Extracted records:
□ □ □

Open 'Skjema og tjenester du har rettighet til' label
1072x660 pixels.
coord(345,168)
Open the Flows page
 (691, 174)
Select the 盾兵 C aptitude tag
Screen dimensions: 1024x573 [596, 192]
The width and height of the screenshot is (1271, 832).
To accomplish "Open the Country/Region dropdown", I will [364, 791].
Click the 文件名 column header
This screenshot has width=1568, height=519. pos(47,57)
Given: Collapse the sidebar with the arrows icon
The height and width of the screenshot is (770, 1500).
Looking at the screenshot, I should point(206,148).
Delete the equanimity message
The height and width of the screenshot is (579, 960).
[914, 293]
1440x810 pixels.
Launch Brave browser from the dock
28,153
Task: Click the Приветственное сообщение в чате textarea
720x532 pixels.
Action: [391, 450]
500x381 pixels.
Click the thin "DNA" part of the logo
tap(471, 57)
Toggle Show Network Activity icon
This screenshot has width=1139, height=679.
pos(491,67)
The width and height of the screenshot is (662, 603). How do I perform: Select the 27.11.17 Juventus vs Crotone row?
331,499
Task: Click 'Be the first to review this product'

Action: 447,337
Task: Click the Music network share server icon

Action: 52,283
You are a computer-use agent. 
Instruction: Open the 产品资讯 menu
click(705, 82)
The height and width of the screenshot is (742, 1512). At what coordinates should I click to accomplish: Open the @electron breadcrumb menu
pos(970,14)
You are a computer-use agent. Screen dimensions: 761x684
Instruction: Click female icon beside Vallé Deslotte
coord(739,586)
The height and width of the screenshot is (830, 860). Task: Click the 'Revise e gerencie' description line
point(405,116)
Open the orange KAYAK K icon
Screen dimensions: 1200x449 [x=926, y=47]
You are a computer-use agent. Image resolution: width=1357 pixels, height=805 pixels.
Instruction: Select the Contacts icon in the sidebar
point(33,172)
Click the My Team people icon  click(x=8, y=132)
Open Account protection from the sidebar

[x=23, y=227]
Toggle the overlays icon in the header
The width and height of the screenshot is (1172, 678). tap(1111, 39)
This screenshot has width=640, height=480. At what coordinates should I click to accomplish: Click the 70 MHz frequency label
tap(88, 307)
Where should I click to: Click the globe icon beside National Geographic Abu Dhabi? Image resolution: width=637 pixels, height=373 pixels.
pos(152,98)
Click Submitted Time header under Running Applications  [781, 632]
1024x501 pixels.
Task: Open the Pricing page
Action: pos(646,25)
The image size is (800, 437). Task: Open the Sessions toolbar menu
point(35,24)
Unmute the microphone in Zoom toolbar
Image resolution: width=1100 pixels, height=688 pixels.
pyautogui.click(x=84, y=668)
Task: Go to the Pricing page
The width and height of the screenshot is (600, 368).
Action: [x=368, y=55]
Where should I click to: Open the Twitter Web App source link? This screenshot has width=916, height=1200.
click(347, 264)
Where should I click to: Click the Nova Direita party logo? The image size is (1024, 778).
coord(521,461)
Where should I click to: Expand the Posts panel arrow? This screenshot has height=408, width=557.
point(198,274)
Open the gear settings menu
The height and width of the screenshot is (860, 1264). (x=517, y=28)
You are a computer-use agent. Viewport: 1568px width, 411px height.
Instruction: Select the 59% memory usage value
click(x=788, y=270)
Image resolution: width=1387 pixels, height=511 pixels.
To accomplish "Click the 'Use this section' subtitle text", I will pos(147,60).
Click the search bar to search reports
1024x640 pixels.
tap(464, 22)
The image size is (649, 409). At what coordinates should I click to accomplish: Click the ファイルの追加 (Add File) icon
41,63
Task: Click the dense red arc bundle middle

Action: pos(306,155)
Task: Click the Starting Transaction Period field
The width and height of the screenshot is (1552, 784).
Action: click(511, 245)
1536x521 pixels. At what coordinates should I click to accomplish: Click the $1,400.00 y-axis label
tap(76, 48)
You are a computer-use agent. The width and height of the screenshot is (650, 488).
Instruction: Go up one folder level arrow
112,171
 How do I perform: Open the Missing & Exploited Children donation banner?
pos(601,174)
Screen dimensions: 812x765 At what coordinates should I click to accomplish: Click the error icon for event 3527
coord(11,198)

□ □ □

Scan the records above for the string "computer", and copy every line where it turns up.

Exercise response:
You are a computer-use agent. 
You are a computer-use agent. Screen dimensions: 761x684
You are a computer-use agent. Image resolution: width=1357 pixels, height=805 pixels.
You are a computer-use agent. Viewport: 1568px width, 411px height.
You are a computer-use agent. The width and height of the screenshot is (650, 488).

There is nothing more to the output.